- **What to work on**: Please reproduce the passage about the production of The Winter's Tale word for word, between "The whimsical 90s, hippy, rave" and "they attend today.", inclusive.

- **Passage**:
____
16 years later, the daughter Perdita (Clara Hevia) is throwing a party for the sheep sheering festival when her boyfriend Florizel, the prince of Bohemia and Polixenes son (Joshua Olumide), asks her to marry him. Autolycus robs party guests blind with a tune and some sleight of hand (Ryan Winkles). Polixenes forbids the match so the lovers flee to Sicilia. There, identities are revealed, friends are reunited, and peace is restored to both kingdoms. An ensemble plays lords, ladies in waiting, Bohemians, and other tertiary roles.
This production is accessible to a wide audience. Its crew and designers have gone out of their way to ensure that the majority of attendees will understand what is happening to the play’s characters even if they don’t understand the language. Set and lighting design indicate that The Winter’s Tale occurs in two different countries. Its costume and hair design tell us which characters are native to which location. Sound design and music indicate when and where dramatic events occur. The viewing public need only find a seat within proximity of the stage and away from loud attendees.
The whimsical 90s, hippy, rave dance choreography by Victoria Lynn Awkward tells who the revelers are while showing us they know how to plan a sheep shearing festival (…sheep shearing, sheep shearing, sheep shearing…). Millennials and older will recognize the neon pinks and greens from the early 90s. Youths will recognize the same colors and fashions from the retro parties they attend today.
____
- **Extracted information**:

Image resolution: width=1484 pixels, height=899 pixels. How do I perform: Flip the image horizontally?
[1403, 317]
____
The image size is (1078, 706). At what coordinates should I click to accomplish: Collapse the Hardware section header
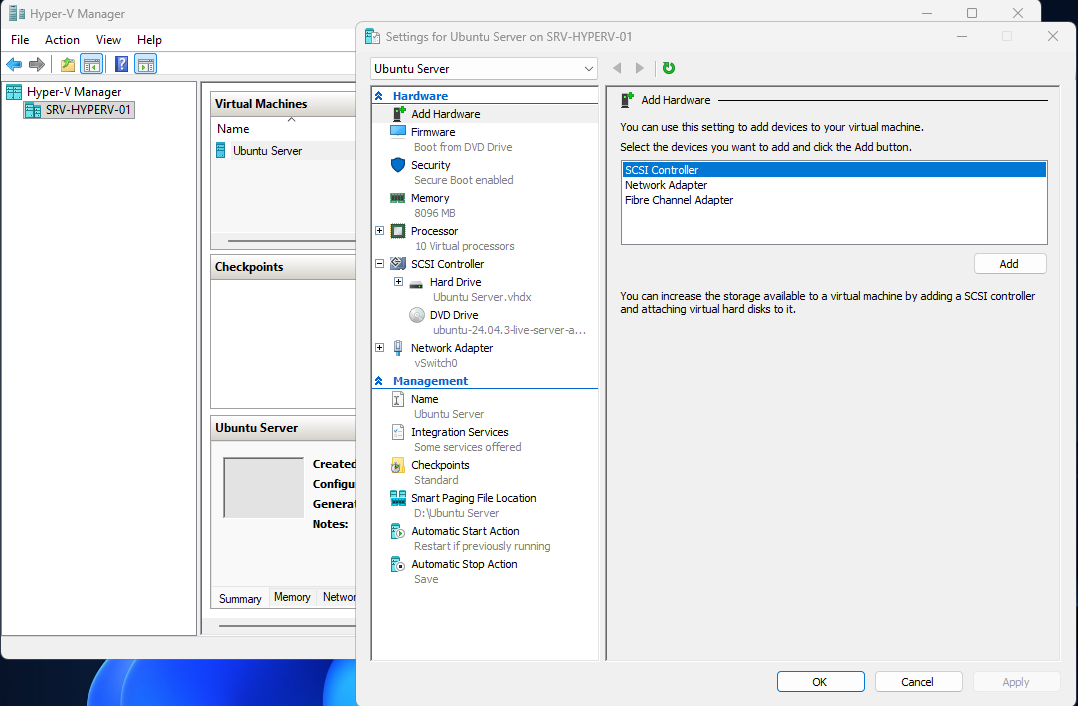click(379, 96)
____
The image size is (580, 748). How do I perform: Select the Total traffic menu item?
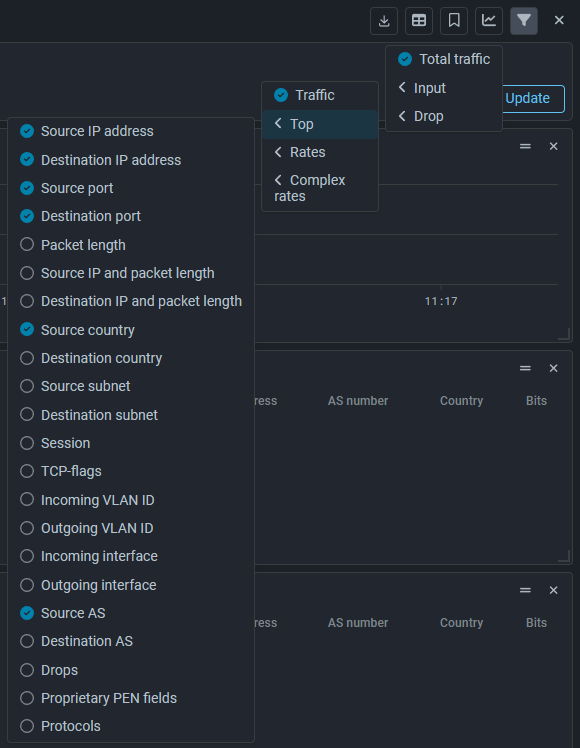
____
- **Task answer**:
The whimsical 90s, hippy, rave dance choreography by Victoria Lynn Awkward tells who the revelers are while showing us they know how to plan a sheep shearing festival (…sheep shearing, sheep shearing, sheep shearing…). Millennials and older will recognize the neon pinks and greens from the early 90s. Youths will recognize the same colors and fashions from the retro parties they attend today.